Il y a quelques années j’ai fait une retraite dans un monastère. J’y étais allé pour me reposer et pour prier. Rien de très original pour une retraite ! La base ! Mais j’avais quand même dit aux sœurs que j’étais disponible pour les aider deux ou trois après midi dans la semaine. Me voilà donc à l’entrée de la clôture en habit de travail. La sœur m’ouvre et me tend une paire de gants et une pioche. Je la suis jusqu’au champs où s’alignaient les rangées de vigne. Il s’agissait de piocher autour de chaque pied de vigne. Me voilà donc tout seul à bêcher le premier, puis le deuxième plant et ainsi de suite. Arrivée à la fin de la rangée au bout de 3 heures j’ai relevé la tête et vu qu’il y avait au moins 30 rangées pareilles… dans ce seul champ.

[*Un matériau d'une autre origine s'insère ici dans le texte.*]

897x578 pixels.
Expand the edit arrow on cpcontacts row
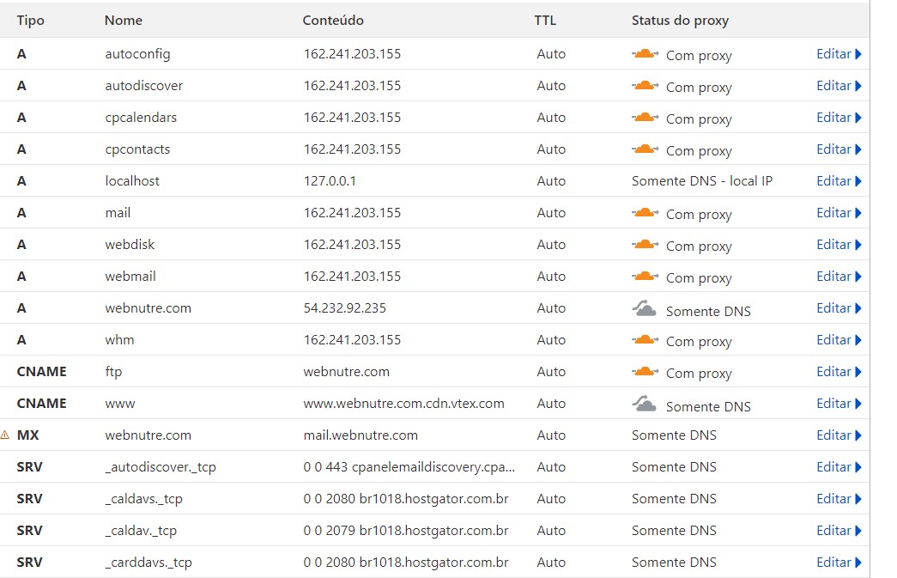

Sentiment d’impuissance et d’infini. Sentiment de fatigue sans fin qui m’envahit alors. Mais je n’étais pas là pour bêcher tout le champ. J’étais là pour ce qui étais à ma portée dans le temps impartie. Les sœurs se chargeraient bien du reste de toute façon. Elles avaient l’habitude de faire sans moi. Et même je pense que c’était plutôt moi qui avais besoin de courber le dos. C’est elles qui me faisaient la charité et non pas le contraire.
Voilà le sentiment que nous pouvons avoir lorsque le Seigneur nous demande par la bouche d’Isaïe de « consoler son peuple », de « préparer les chemins du Seigneur » en comblant tout ravin et en abaissant toute colline. La tâche est beaucoup trop grande et nous sommes tentés de nous décourager.
Abaisser mon orgueil pour prendre le chemin de l’humilité ! Maitriser mes passions et marcher droit selon la Loi de Dieu ! Et tout ça avant Noël. Mon propre cœur je ne le maitrise pas. Il se rempli de mauvaises herbes et j’ai l’impression que le temps que j’en arrache une il y en a dix autres qui poussent là où je suis déjà passé.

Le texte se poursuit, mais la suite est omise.